I don’t know many things about my great-grandfather. He died before I was born. I don’t even know what he looks like, but I do know three things: His name was Harry, he had a family that included my great-grandmother and my grandpa, and he had a Purple Heart for serving in World War I, back before that side of my family came over to America.
Considering the psychological aspect of warfare and the overall impact it has had on politics, history and people, it deserves more attention than a lot of games give it, especially since many of us are connected. There’s nothing unique about a videogame based in history. There is a seemingly endless supply of World War II shooters and retellings of modern-day conflicts. War is a popular set-piece in general media but, unfortunately, most games glance over the emotional impact in favor of the action, the guns and the explosions.
Valiant Hearts: The Great War strives to be the antithesis in a sea of war shooters. Its purpose lies in the history of World War I and the people affected by it and anything else involved comes in as a second priority. It exists beyond a simple side scroller or puzzler and reaches right into real world events to provide an emotional tale of survival and family.
Valiant Hearts is an ensemble piece, allowing you to play four characters that have been brought together in the middle of WWI in France by circumstance. Working either with each other or towards each other, they want to each fulfill their own wishes, whether its returning home to family or enacting revenge. Each of the stories depicted is part of a bigger picture where the soldiers drafted and separated from their homes want the same thing, no matter what side you fight on (one of the characters is German). It provides a sense of agreement across enemy lines, where bodies continue to pile up and goals move further away. The stories aren’t complex but their simplicity makes it easy to identify with, especially when it concerns the threat of death. It’s easy to picture people like my great-grandfather in the middle of these battles, worrying about starvation and trying to just make it to a safe zone with as many comrades as possible, even if that didn’t happen.
Besides these stories, there are the historical anecdotes, which come up as you traverse levels and uncover hidden collectibles. Each level and change in locale begins with a short summary of the battle that took place there, along with lessons on the efficacy of tools such as gas masks, overall providing a deeper understanding of World War I then the gameplay itself can deliver.
It puts you right in the middle of landmark battles and allows you the option to learn the full picture that exists outside whichever character you’re playing as. While you’re trying to plant dynamite in the latest puzzle, the history is there to state that happening all around you is a months-long battle that will result in the death of hundreds of thousands of soldiers. It plays around with your perspective, creating another level of story besides the present in which your character exists. It makes for a very interesting complexity that is missing in other games.

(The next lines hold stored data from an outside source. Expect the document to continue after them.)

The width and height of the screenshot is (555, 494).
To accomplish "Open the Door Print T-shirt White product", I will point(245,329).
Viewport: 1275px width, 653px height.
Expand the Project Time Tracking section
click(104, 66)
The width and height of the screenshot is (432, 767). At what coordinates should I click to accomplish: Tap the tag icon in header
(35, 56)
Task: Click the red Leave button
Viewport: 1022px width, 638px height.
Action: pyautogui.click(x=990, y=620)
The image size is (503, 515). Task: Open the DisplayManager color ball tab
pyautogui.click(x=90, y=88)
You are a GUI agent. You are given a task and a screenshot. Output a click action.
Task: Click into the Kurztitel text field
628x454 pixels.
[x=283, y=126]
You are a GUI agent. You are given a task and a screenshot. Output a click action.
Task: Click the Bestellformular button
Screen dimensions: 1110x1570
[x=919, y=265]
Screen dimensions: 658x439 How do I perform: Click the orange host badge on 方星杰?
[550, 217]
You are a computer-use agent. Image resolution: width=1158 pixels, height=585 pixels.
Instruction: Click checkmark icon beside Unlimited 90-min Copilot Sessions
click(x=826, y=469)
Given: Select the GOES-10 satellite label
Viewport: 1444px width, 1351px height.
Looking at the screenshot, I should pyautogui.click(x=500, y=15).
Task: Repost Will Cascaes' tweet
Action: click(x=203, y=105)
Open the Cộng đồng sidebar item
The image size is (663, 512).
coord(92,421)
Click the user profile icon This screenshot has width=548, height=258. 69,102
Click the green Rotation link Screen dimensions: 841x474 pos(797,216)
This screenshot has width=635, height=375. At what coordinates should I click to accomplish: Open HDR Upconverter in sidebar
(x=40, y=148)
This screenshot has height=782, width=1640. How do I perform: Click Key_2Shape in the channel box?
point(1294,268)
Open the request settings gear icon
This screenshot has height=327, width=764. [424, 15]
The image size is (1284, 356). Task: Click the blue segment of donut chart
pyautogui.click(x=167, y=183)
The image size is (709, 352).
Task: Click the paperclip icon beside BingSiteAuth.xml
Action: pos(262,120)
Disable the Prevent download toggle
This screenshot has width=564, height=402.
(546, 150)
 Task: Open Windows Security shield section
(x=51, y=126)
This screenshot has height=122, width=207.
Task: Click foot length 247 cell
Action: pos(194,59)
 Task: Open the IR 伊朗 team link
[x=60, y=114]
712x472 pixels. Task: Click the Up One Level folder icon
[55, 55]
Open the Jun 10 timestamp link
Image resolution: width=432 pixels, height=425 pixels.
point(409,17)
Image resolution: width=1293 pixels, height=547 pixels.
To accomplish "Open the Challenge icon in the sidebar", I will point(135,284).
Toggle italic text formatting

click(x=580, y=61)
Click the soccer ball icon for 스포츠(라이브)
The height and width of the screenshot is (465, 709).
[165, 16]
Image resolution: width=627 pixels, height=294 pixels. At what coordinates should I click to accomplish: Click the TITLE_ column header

However, Valiant Hearts is a piece of entertainment, which means that the game tends to walk over the line of realism into cinematic sensationalism. Despite the fact that it touts being based on true events, there are elements that go against this in favor or excitement. For example, there are sequences where our heroes are being chased by tanks, events that feature highly choreographed barrel dodging that seem at odds with the rest of the scenes. The swerving, loud classical music and cartoonish elements don’t match the rest of the game’s dramatic tone, like they were part of a separate game that Ubisoft decided to cram in at the last minute. They occur only a handful of times, but they’re jarring enough to feel more time consuming than they are.
Other similar instances also cause weird disassociations with the story. A major aspect of solving puzzles is using a dog to enter areas you can’t reach. The dog is able to move levers, fetch items and distract guards, displaying a larger range of intelligence than the enemies that you are supposed to be fighting. It’s a small nitpick, as the dog does play an emotional role in the reuniting of certain characters in later chapters, but it’s another example of the sometimes cartoonish dramatization of one of the bloodiest wars in international history.
Any complaints about smaller elements are forgotten by the final chapter, where the journeys of these four characters come to a head. As the levels get more graphic and the puzzles become more gruesome, the player begins to realize the true scope of the war that seems so useless as the death toll piles up. Considering that some of the battles depicted in the game resulted in thousands of casualties, it makes sense to have areas where your character has to hide from gunfire behind piles of corpses, soldiers sacrificing their lives even in death. It makes sense to have your character kill dozens of soldiers per puzzle just to reunite with a comrade. Finally, it makes sense to realize that any one of the four people you are able to inhabit might not make it to the end. The true impact of the war is very much real in Valiant Hearts and it helps to honor those who lost their lives or sacrificed some piece of themselves in the war.
It makes me wonder what my great-grandfather lost when he gained his Purple Heart.
Valiant Hearts: The Great War was designed by Ubisoft Montpelier and published by Ubisoft. Our review is based on the PC version. It is also available for the Playstation 3, Playstation 4, Xbox 360 and Xbox One.